Esse fato, sob a sua ótica, comprovaria tanto o caráter dinâmico da situação
que a certidão do MTE pretende atestar, quanto a necessidade de se buscarem
mais evidências para a tomada de decisão acerca da possível inabilitação de
licitante baseada nesse critério. Destarte, a certidão do MTE que atesta o não
cumprimento do percentual estabelecido pelo art. 93 da Lei 8.213/1991 “não é
suficiente, por si só, para inabilitar um licitante, sendo necessário que se
abra espaço para que a empresa que prestou a declaração de cumprimento do item
em tela reúna evidências da veracidade de sua declaração”. Com base nas
manifestações da Anatel e da empresa vencedora do certame, o relator assinalou
que restara comprovado, primeiramente, o esforço da vencedora para o
preenchimento de vagas reservadas a pessoas reabilitadas ou portadoras de
deficiência conforme percentuais estabelecidos na legislação, a exemplo da
publicação de anúncios em redes sociais e em jornais, bem como da “manutenção
de contrato com o Centro de Integração Empresa-Escola (CIEE)”. Após
mencionar decisões do Tribunal Superior do Trabalho (TST) e de instâncias
inferiores da justiça trabalhista, que apontam para a isenção de
responsabilidade das empresas pelo insucesso em alcançar a contratação mínima
exigida pelo artigo 93 da Lei 8.213/1991, desde que demonstrado o esforço para
cumprir essa meta, o relator deixou assente que, no caso em apreciação, ficara
comprovado, mediante dados do e-Social emitidos em data anterior à primeira
sessão pública do Pregão 90014/2024, que a empresa vencedora possuía 749
empregados, dos quais trinta detinham a condição de pessoa com deficiência ou
de beneficiário reabilitado da Previdência Social, “cumprindo exatamente o
percentual de 4% exigido pelo inciso III do art. 93 da Lei 8.213/1991”.
Adicionalmente, ressaltou que, em resposta a diligência, a Anatel frisara que a
empresa vencedora teria informado que, “além dos 30 empregados na condição de
pessoa com deficiência anteriormente registrados, estavam em processo de
contratação mais três, o que totalizaria 33 empregados nessa condição”, e
que tal assertiva fora corroborada por certidão emitida pelo MTE, em 20/8/2024,
ou seja, ainda durante o processo licitatório, atestando que a empresa
vencedora empregava funcionários em número superior ao percentual mínimo
exigido pela legislação.
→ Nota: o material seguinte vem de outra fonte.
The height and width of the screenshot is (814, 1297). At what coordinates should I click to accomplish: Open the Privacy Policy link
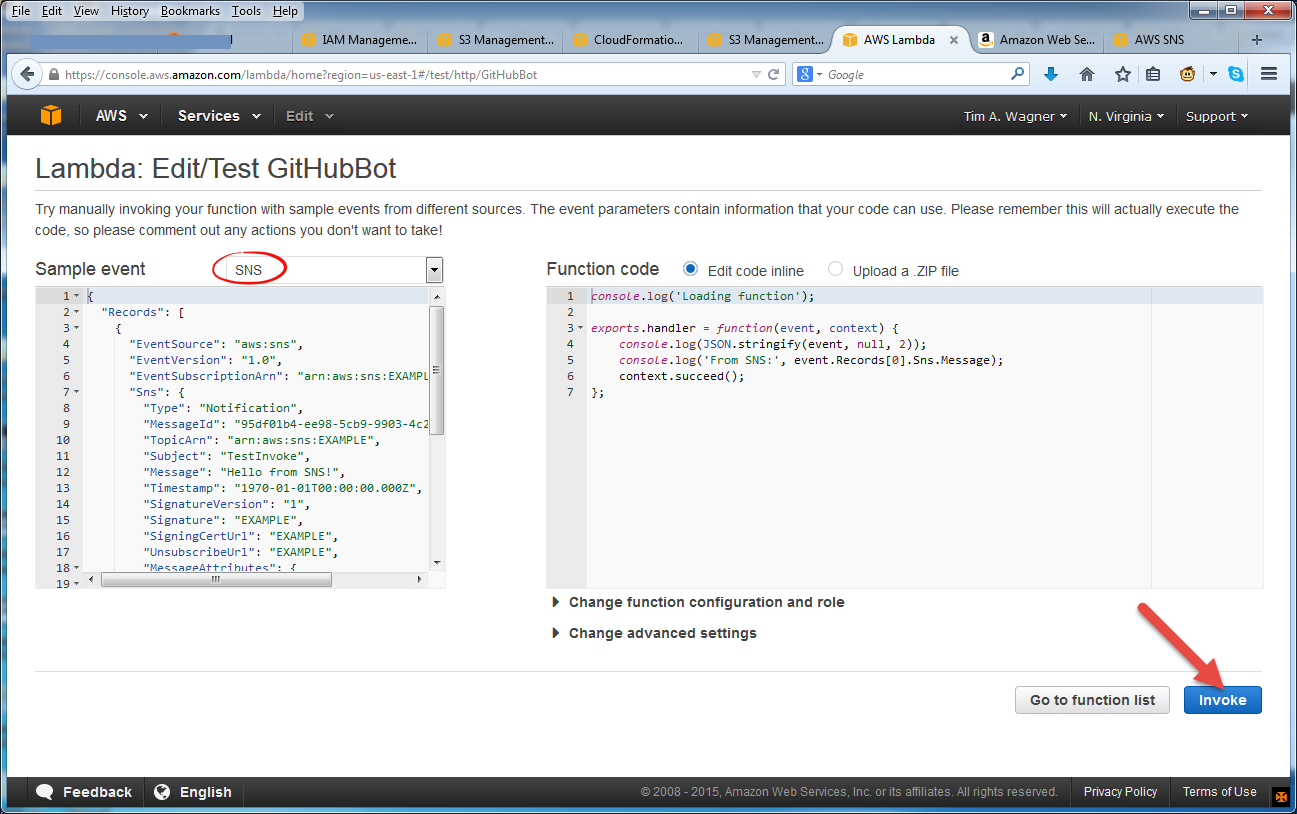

Assim sendo, mesmo com a apresentação de certidão do
MTE que atestava o não cumprimento, em dado momento temporal, do percentual
estabelecido pelo art. 93 da Lei 8.213/1991, “restou comprovada, por meio de
outras evidências, a veracidade da declaração por esta apresentada”. Dito
isso, o relator então concluiu que estavam presentes nos autos evidências
suficientes para afastar o indício de irregularidade apontado na representação,
no que foi acompanhado pelos demais ministros presentes à sessão.
Acórdão
523/2025 Plenário, Representação, Relator Ministro Jorge Oliveira.